Regarding the setting:

The Alethi armies marched for hours, and the Shattered Plains are enormous. I would consider it unlikely that the Plains are themselves that mountainous, and after hours of walking, the army wouldn't be in this close proximity to mountains. Furthermore, there are multiple maps of the Plains in the books. None indicate that any plateau is this elevated, except for the Tower and one other plateau (where Adolin and Jakamav fight once - it's 30 feet high on one end). 

 

I would also consider it unreasonable that Kaladin pulled his injured bridgeman companion this far away from the chasm, or that, if we assume the chasm is directly to their right, the bridge is that huge that it could span anywhere near the distance between the armies behind the boys and on the plateau far below. Added to that, from the book we know that the Tower is an elevated plateau, but not mountain-high, and that no Alethi army has ever won on that plateau. It would be unlikely therefore that Kaladin heals his friend on an elevated plateau. The bridge is only about 40 feet long I think? Curved at front and back, 5 feet across or so (I'm probably getting the dimensions wrong). That's nowhere near big enough to span any sort of chasm with that big a height difference.

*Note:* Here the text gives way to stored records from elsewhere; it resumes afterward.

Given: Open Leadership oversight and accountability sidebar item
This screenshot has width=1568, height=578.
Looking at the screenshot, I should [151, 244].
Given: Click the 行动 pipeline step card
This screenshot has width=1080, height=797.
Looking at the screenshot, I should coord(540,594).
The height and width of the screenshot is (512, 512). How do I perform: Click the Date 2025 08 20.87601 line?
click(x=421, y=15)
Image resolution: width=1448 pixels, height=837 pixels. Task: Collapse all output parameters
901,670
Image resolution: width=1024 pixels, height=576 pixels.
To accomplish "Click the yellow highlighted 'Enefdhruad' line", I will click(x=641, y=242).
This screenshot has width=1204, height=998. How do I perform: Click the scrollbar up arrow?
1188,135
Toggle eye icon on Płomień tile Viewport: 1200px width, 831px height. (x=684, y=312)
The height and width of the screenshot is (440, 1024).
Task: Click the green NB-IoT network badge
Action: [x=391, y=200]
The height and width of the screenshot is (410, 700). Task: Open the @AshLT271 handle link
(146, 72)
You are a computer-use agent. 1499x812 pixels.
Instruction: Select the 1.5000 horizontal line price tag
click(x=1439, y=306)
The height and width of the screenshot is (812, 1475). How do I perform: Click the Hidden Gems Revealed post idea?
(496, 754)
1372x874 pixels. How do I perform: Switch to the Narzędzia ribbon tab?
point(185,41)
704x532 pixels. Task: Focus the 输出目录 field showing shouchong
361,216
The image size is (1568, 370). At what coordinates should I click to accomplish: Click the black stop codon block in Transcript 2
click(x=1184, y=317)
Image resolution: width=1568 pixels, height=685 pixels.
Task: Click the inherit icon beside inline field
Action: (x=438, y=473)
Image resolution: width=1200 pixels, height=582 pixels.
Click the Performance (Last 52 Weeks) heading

Exactly.  If there were enough elevation changes, then it would be called the shattered hills.  Plains are just that, plains...Flat...which makes sense since highstorms are the strongest when the hit them, and wind and water would have eroded it to the flatness that we see, with some minor deviations.  There would certainly not be any pointy mountain tips, especially that far east. 

Again, this is an amazing picture.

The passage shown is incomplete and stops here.